> [Task prompt]:
The answer must reproduce the listing exactly, with every picture left out.

> [Task data]:
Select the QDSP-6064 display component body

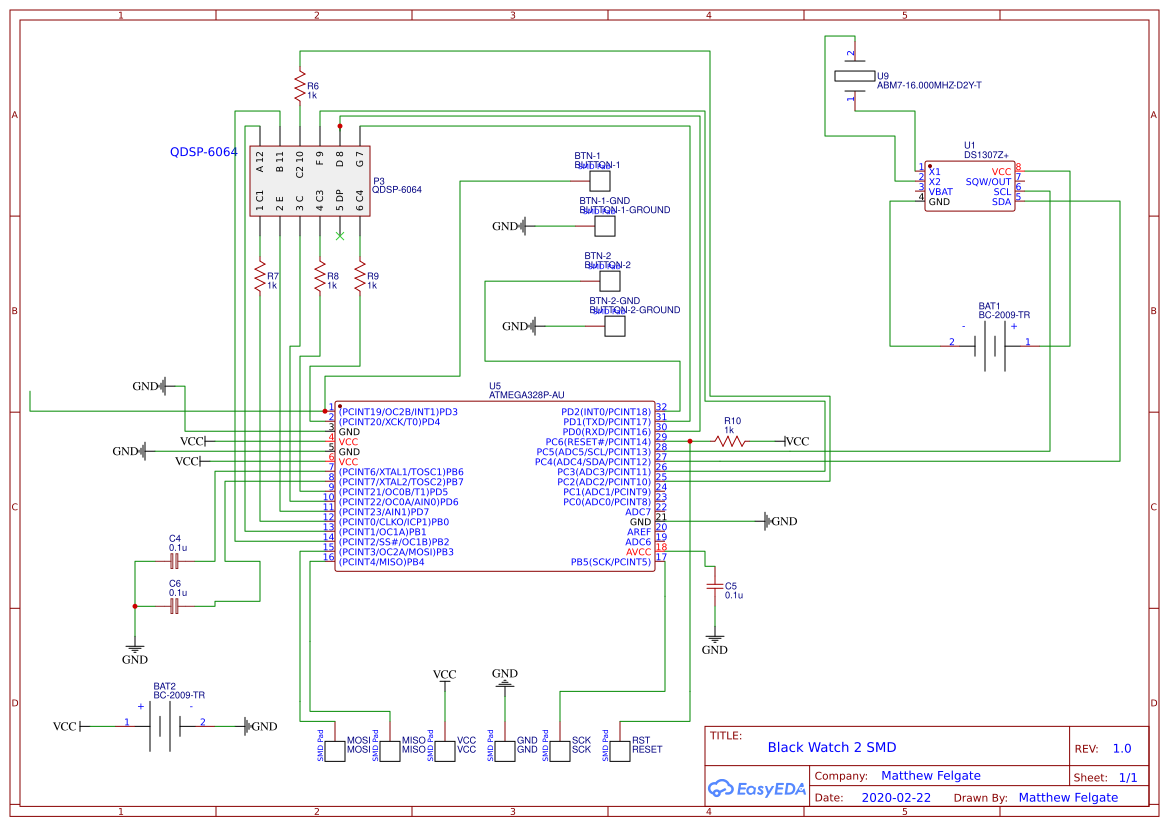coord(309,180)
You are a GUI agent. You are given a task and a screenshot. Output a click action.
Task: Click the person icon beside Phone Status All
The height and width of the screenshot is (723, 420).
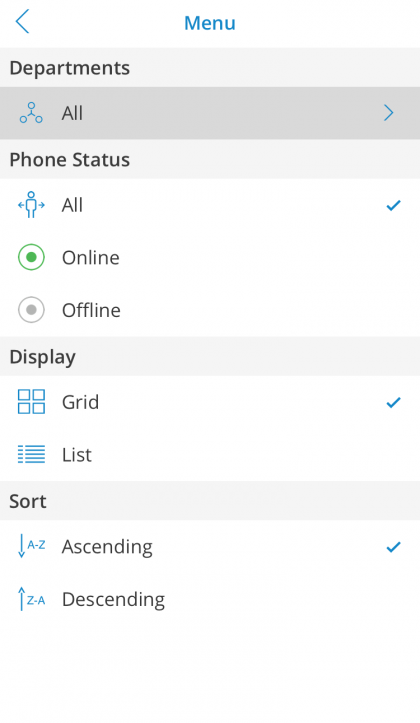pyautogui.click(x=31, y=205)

> [Solution]:
Select the QDSP-6064 display component body

coord(309,180)
You are a GUI agent. You are given a task and a screenshot. Output a click action.
Task: Click the person icon beside Phone Status All
The height and width of the screenshot is (723, 420).
pyautogui.click(x=31, y=205)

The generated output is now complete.